銀行預金の金利が5%と0%ならどちらがいいでしょうか。ほとんどのひとは金利が高いほうを選ぶはずですが、実はこれだけでは判断できません。インフレ率がわからないからです。物価というのは、簡単に言うと生活コストのことです。年率10%のインフレだと、今年300万円で生活していたひとは翌年には330万円かかります。このとき、生活の原資になる銀行預金の金利が5%だと、300万円は1年後には315万円にしかなりませんから15万円足りません。これを、「実質金利はマイナス5%」といいます。
それに対して2%のデフレだと300万円の生活費は294万円に下がりますから、ゼロ金利で貯金の額が変わらなくても、手元に6万円残っているはずです。このときの実質金利は2%で、インフレで実質金利がマイナス5%の時よりずっと得です。
実質金利は、次のような単純な引き算で計算できます。
実質金利=名目金利マイナス(期待)インフレ率
金利は名目ではなく、インフレ率で調整した実質で判断しなければならないのです。
為替レートも名目と実質がある
「2007年には1ドル=120円だった円の為替レートは、2008年のリーマンショックで1ドル=100円を切るまで高騰し、東日本大震災後の11年秋には1ドル=76円台の『超円高』が日本経済を襲った。アベノミクスがそれを円安に“正常化”し、製造業の利益が回復して株価が上昇した——」というのが常識になっています。

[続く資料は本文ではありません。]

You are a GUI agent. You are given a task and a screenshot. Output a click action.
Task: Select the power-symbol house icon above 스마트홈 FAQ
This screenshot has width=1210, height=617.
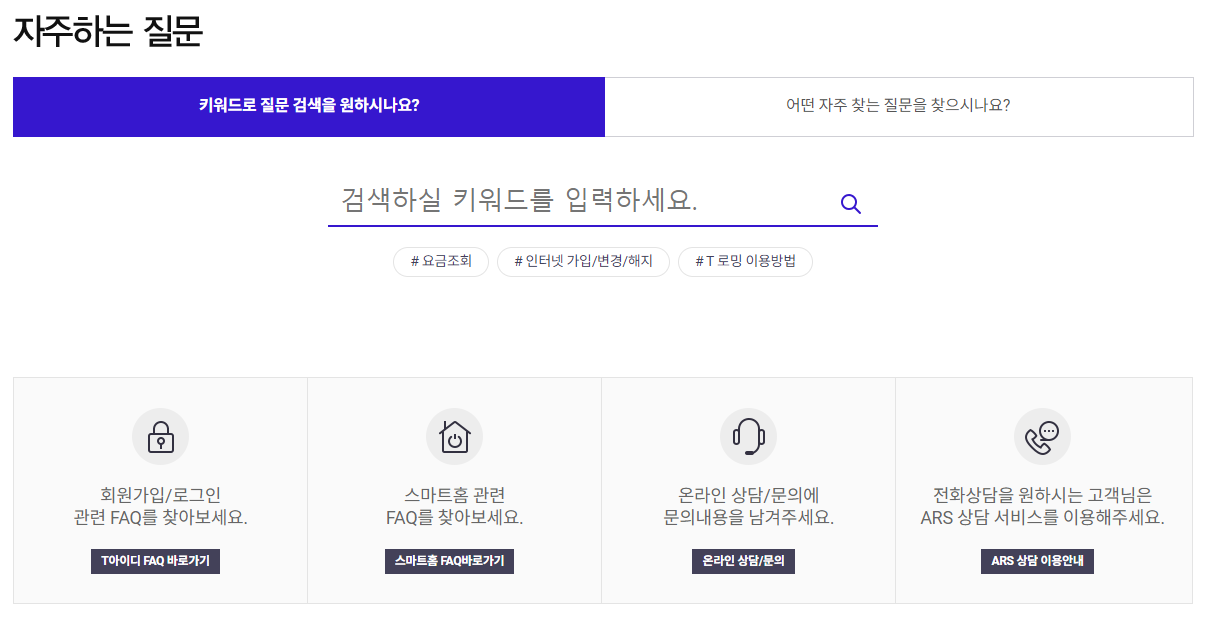[x=455, y=436]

しかしこの説明は、ほんとうに正しいのでしょうか? 金利と同様に、為替レートにも名目と実質があります。1ドル=100円として、日本で100万円の軽自動車がアメリカで1万ドルで売られていたとしましょう。アメリカのインフレ率が年率5%なら5年後の軽自動車の値段は約1万3000ドルで、このとき為替レートが1ドル=100円のままだと円建ての価格は130万円です。